在低沉的时候特别想消失。在自我否定、自我批评、自我教育、自我检讨、自我安慰、自我标榜、自我改造的思想斗争里迂回折腾,最终一无所获认怂的回规现实,不用装若无其事,本来也就No Big Deal,也认清消失的日子里,存在的问题并没有得到解决,还是要面对。
可这样,还是想要消失。
想忘却一切让自己觉得沉重的、眼下解决不了的、不想看见的、不想听到的 Everything 。
有时候也会寄希望有人能理解这种感受,不说话就在身边陪着自己,但换位思考,如果有人告诉我,说他/她想要无理由的陪伴,而我能否做到不问缘由就守候?人是具有逻辑思维的生物,我会抑制不住冲动询问再给予安慰,却很少能深切明白对方有时并不想要安慰。
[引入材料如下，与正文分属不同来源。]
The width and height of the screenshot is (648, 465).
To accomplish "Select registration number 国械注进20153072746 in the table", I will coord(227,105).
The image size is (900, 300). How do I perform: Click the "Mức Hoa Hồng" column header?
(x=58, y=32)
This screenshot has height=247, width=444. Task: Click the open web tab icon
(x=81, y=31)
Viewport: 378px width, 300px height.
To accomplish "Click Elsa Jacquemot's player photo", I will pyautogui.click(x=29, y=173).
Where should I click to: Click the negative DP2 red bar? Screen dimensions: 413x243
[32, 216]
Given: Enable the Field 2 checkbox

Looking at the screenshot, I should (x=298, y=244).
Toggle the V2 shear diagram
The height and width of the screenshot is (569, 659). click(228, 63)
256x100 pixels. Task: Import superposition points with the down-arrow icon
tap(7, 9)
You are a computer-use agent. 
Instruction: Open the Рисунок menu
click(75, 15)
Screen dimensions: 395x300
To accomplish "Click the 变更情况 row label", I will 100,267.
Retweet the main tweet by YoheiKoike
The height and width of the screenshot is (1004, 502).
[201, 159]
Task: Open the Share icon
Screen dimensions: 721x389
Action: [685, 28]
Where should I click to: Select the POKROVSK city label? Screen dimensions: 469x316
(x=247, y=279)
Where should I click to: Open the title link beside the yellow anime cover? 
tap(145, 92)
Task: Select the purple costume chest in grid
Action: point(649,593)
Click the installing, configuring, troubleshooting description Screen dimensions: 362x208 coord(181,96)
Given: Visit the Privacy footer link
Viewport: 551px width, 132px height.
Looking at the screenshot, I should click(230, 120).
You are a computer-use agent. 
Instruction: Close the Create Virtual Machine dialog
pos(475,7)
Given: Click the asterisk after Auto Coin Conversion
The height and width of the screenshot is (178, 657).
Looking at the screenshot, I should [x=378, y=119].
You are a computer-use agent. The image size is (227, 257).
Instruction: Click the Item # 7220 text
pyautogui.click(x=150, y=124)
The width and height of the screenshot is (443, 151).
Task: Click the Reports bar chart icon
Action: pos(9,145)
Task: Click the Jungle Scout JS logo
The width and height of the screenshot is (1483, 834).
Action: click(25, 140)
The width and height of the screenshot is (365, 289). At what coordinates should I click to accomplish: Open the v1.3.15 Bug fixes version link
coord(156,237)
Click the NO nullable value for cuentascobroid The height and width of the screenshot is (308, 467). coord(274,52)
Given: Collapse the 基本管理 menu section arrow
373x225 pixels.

我常常会搞不清,究竟是给予了对方恰好需要的安慰,还是自身沉浸在享受这种“我在安慰你”而对方实则不需要,而更煎熬的事实。
很多人在真正遇到事情时,都会选择沉默不发声。
也很希望养只狗狗陪着自己,又很清楚自己没时间照顾它们。陪伴都是相互的,它们在我最难受的时候守在身边,那我也应在它们需要我的时候回馈爱,可我很清楚没有给这种爱的能力,只好放弃。
有过给陌生的热线电话打过去寻求安慰的想法,却苦于自己没有对陌生人诉说苦闷的勇气,抑郁症的人大都不具备主动诉苦的能力,不然也不会那么多人扛不过而选择了结此生。其实,大多数人都是有些抑郁的,只是抑郁的程度不同。身边的每个人都是需要被关爱的,想到那句歌词“只要人人都献出一点爱,世间将变成美好的人间。”
不仅仅被爱,有值得去爱的人,也是一件很幸福的事。
……
尽管如此,工作中、婚姻感情里、生活上,每当低沉时,我还是想着若能够消失就好了。阴霾都会过去,阳光也会再现,只要心中还有热量。
我想,下次再低沉时候,选择大哭一场吧。